It makes me wonder about our seemingly relentless drive to push prices down, and it is a trend that worries me. Cheaper things are great though, aren’t they?
Well, yes to an extent. So is giving people what they deserve for the products that they produce.
Is there a sweet spot where price and quality intersect? Below that on the price curve you get a shoddy product that will do most of what you want but may do someone in your family actual physical damage. Your choice is between how much you like that product, and how much you like that family member.
Some of you may want that, I won’t judge.

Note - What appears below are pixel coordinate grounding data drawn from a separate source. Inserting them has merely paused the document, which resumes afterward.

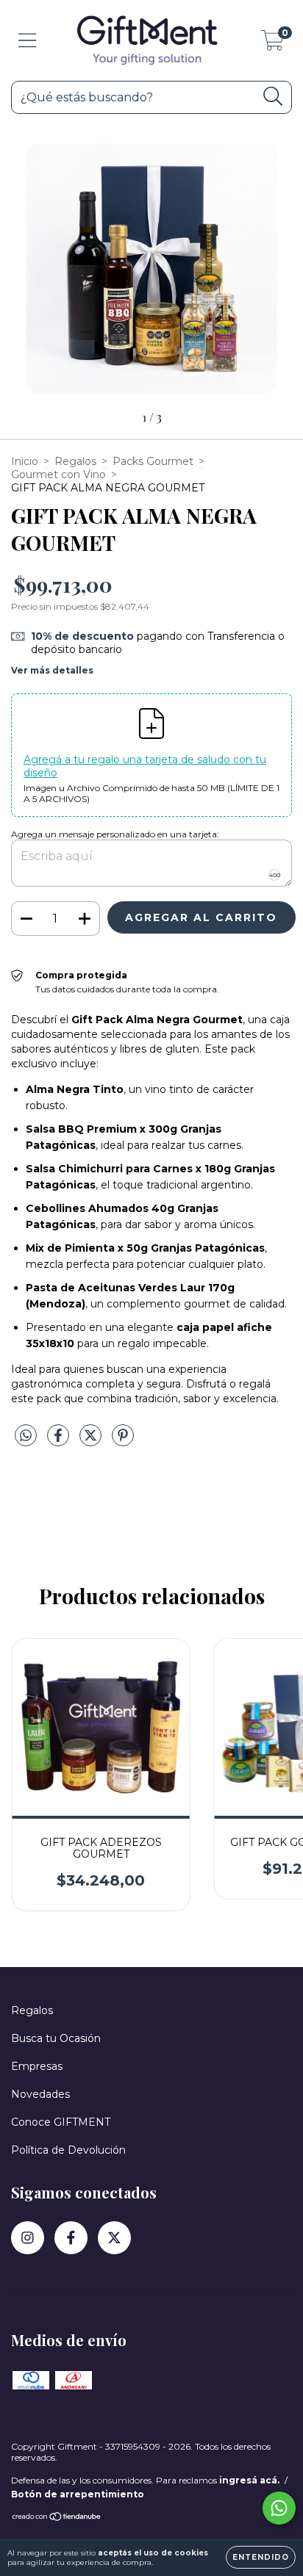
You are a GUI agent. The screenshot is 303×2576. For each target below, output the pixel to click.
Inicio (24, 461)
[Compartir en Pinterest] (123, 1441)
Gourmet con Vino (58, 474)
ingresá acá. (249, 2480)
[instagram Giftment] (27, 2237)
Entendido (260, 2557)
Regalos (75, 461)
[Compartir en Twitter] (91, 1441)
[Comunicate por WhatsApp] (279, 2508)
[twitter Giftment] (114, 2237)
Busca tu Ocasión (56, 2038)
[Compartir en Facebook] (59, 1441)
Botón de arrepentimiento (77, 2494)
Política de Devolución (68, 2150)
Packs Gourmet (153, 461)
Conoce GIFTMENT (60, 2122)
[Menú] (27, 40)
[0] (272, 44)
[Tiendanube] (57, 2518)
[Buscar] (273, 96)
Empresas (37, 2066)
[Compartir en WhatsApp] (26, 1436)
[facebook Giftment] (71, 2237)
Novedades (40, 2094)
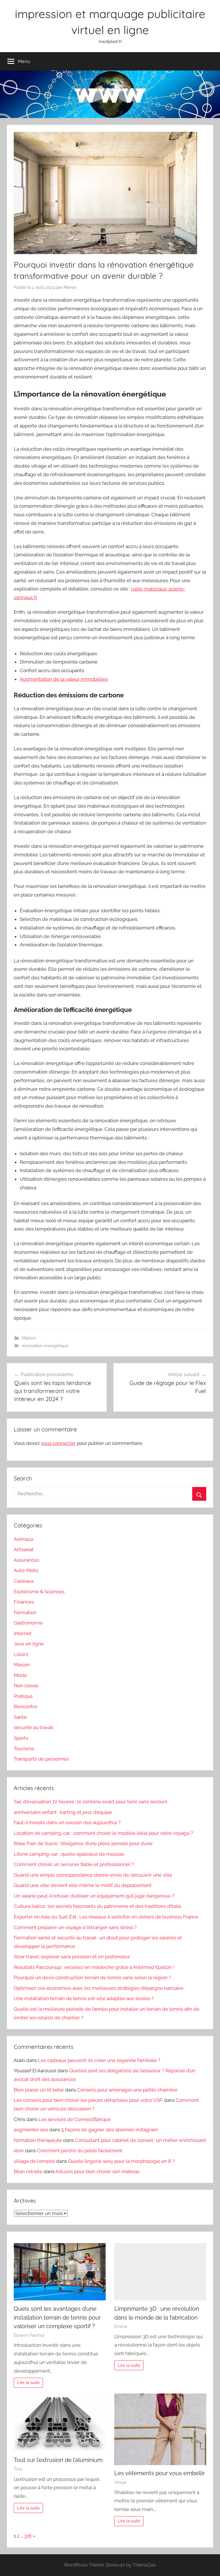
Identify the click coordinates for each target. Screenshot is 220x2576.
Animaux (24, 1539)
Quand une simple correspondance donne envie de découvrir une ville (93, 1875)
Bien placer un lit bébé (39, 2090)
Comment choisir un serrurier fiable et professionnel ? (73, 1864)
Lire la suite (28, 2382)
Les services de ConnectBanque (74, 2119)
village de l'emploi (34, 2161)
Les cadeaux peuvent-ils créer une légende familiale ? (99, 2060)
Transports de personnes (41, 1759)
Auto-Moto (26, 1570)
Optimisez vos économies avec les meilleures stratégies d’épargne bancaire (98, 1988)
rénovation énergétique (45, 1345)
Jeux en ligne (29, 1644)
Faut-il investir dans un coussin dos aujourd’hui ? (67, 1822)
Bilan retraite (28, 2171)
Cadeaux (24, 1581)
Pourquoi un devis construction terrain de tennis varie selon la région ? (92, 1977)
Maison (29, 1338)
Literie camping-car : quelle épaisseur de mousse (69, 1854)
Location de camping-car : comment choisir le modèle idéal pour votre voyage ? (103, 1833)
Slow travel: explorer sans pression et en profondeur (72, 1956)
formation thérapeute (38, 2140)
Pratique (23, 1696)
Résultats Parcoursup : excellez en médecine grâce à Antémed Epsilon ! (94, 1967)
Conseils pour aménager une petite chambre (127, 2090)
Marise (70, 287)
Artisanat (24, 1549)
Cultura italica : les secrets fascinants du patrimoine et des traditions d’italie (97, 1906)
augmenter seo (31, 2129)
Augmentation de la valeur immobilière (64, 679)
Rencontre (25, 1706)
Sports (21, 1738)
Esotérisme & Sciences (39, 1591)
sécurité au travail (33, 1727)
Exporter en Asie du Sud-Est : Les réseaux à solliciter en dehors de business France (106, 1917)
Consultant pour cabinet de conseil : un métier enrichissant (140, 2140)
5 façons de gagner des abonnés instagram (109, 2129)
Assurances (26, 1560)
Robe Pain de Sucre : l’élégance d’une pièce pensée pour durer (83, 1843)
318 (28, 2536)
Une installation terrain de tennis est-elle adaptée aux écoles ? (84, 1998)
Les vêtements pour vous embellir (159, 2473)
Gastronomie (28, 1623)
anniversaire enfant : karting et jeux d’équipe (63, 1812)
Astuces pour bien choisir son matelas (97, 2171)
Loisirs (21, 1654)
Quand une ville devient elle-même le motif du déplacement (83, 1885)
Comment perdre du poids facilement (79, 2150)
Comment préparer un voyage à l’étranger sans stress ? (75, 1927)
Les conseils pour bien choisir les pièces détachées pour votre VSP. (88, 2100)
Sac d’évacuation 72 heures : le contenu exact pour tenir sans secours (90, 1801)
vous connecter (58, 1443)
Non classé (26, 1685)
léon (19, 2150)
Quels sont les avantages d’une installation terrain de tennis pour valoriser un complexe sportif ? (57, 2317)
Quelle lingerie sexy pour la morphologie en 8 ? (121, 2161)
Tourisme (24, 1748)
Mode (20, 1675)
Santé (20, 1717)
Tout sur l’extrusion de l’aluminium (58, 2460)
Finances (24, 1602)
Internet (23, 1633)
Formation (25, 1612)
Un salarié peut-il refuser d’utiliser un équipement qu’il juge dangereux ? (94, 1896)
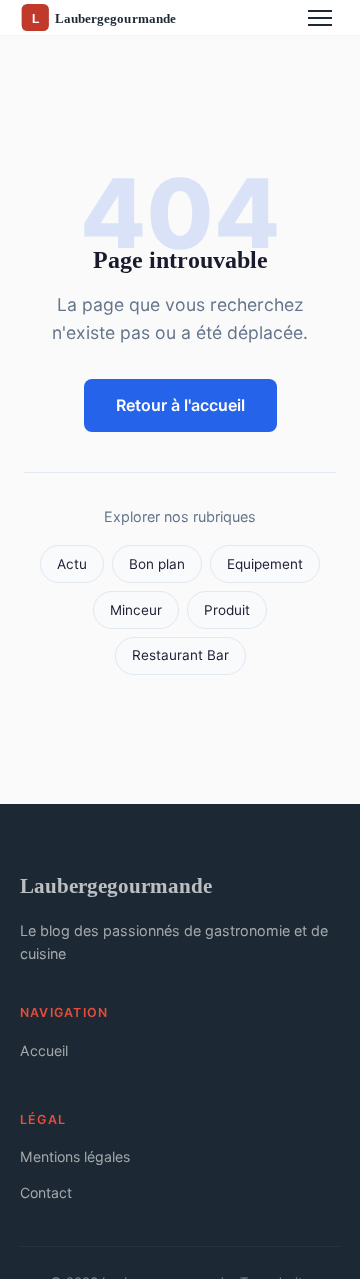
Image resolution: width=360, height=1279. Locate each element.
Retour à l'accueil (180, 405)
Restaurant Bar (180, 655)
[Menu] (320, 18)
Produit (227, 610)
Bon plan (157, 564)
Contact (46, 1192)
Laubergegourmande (116, 885)
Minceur (136, 610)
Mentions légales (75, 1156)
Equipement (265, 564)
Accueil (44, 1050)
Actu (72, 564)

Well I will, I am doing right now, just do not invite me to any of your family events that’s all I ask.
Still judging you, just so you know.
As we seem to be intent on driving prices up and thundering headlong towards another recession *, this is a question that we are seriously going to increasingly have to ask ourselves.
“Is it worth the extra?”
If the answer is yes, and you can afford it without ending up hiding behind the sofa to avoid the big chap called Dave knocking on your door then excellent, off you jolly well pop.

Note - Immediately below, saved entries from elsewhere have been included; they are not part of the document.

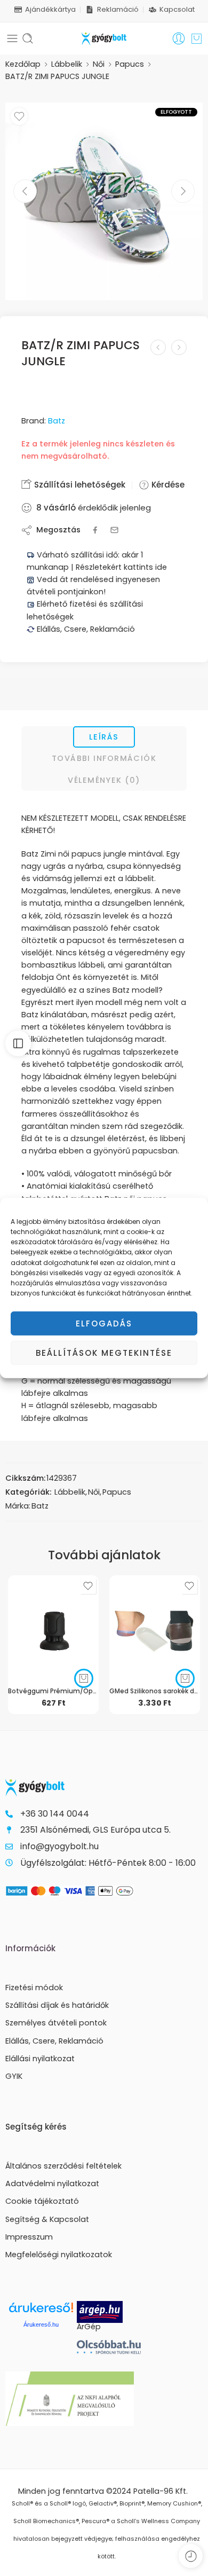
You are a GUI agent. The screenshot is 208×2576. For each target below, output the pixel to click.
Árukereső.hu (41, 2324)
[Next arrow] (183, 191)
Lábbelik (66, 64)
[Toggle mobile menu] (12, 38)
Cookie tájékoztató (42, 2201)
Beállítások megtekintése (104, 1352)
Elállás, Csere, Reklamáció (85, 629)
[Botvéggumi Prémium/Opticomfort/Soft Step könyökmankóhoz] (53, 1627)
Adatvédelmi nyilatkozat (52, 2183)
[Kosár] (196, 38)
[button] (83, 1678)
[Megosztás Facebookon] (95, 530)
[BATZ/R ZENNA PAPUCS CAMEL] (158, 347)
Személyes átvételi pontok (56, 2022)
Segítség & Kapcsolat (47, 2219)
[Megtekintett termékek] (191, 2556)
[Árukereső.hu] (41, 2311)
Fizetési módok (34, 1987)
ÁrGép (89, 2326)
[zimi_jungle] (104, 201)
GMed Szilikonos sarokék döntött (154, 1691)
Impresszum (29, 2237)
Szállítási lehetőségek (78, 484)
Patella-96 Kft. (160, 2491)
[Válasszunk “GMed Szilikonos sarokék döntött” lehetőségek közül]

If the answer is no, on either or both accounts then go for the cheaper product, or, and this is a biggie here, do without.
I know right, it’s a crazy idea, isn’t it? In these consumerist times we are told that we should always want new and shiny stuff. Sometimes though we maybe do not need all of the things that we desire. I am not talking about essentials here, and I dutifully accept that we are not all in the same boat financially, but I am personally pretty skint as I write this. I have a job that does not pay anything near what I should be paid considering the work that I do and the danger that I am in daily.

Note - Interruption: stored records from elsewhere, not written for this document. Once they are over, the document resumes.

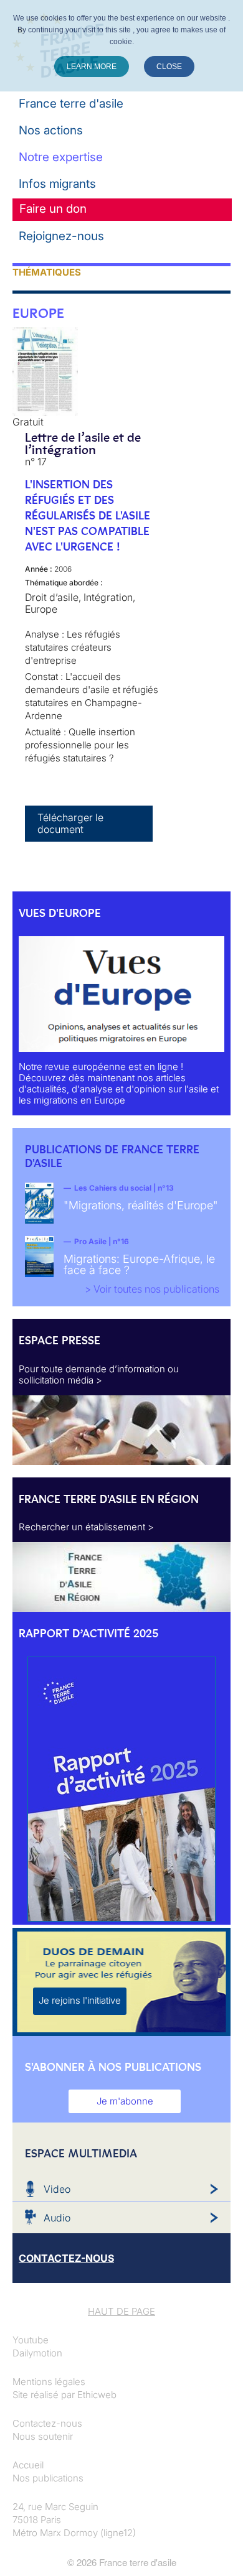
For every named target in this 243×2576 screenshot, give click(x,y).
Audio (57, 2217)
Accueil (28, 2465)
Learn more (92, 66)
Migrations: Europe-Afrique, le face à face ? (139, 1264)
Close (169, 66)
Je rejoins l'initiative (80, 2000)
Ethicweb (97, 2395)
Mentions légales (48, 2382)
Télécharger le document (70, 823)
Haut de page (121, 2311)
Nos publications (47, 2478)
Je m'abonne (125, 2101)
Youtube (30, 2340)
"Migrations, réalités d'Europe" (141, 1205)
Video (57, 2189)
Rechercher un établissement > (86, 1527)
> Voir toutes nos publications (152, 1289)
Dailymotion (37, 2353)
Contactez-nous (47, 2423)
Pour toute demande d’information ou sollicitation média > (99, 1374)
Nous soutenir (42, 2436)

“You should be glad to have a job.” Well yes, I kind of am, but how long for exactly? No one seems to know the answer to that question.
I have produced comedy things over the years, some professionally, mostly not. I certainly have never been lucky enough to make a living out of it. I used to make a podcast and we had tens of thousands of downloads every month, it was in Apple’s top ten comedy podcasts on a few occasions, and we provided that for the excellent price of nothing. I know, how do we do it for the price? Well, we don’t anymore.
I had a donation button on the webpage with the intention of it mainly covering the cost of running the website hosting. We never even made enough to do that. So all of those people got to enjoy the podcast, and they must have as they kept coming back to download the next one, and I could not even cover my costs. This was one of the reasons that I stopped making it.
I never wanted to be rich, far from it, but it would be nice to get something back for the chuckles that I have provided. There is a well known piece about the fact that people are willing to pay three quid for a coffee, yet they baulk at paying the same amount for digital content that they could enjoy repeatedly.
If you enjoy the same coffee more than once then you are doing it wrong.
So as you can see, there is a correlation between price and quality, and lot’s of people get that wrong.
I did.
* Personally I do not feel like we had crawled out of the crater that the last recession left us in but the press keep telling us things are better now, and why would they lie to us? Oh hang on, they generate their income from adverts you say? So, if no one is buying anything then they stop getting ad revenue?
Oh now, that is just cynical.
P.S. Still judging you, just so you know.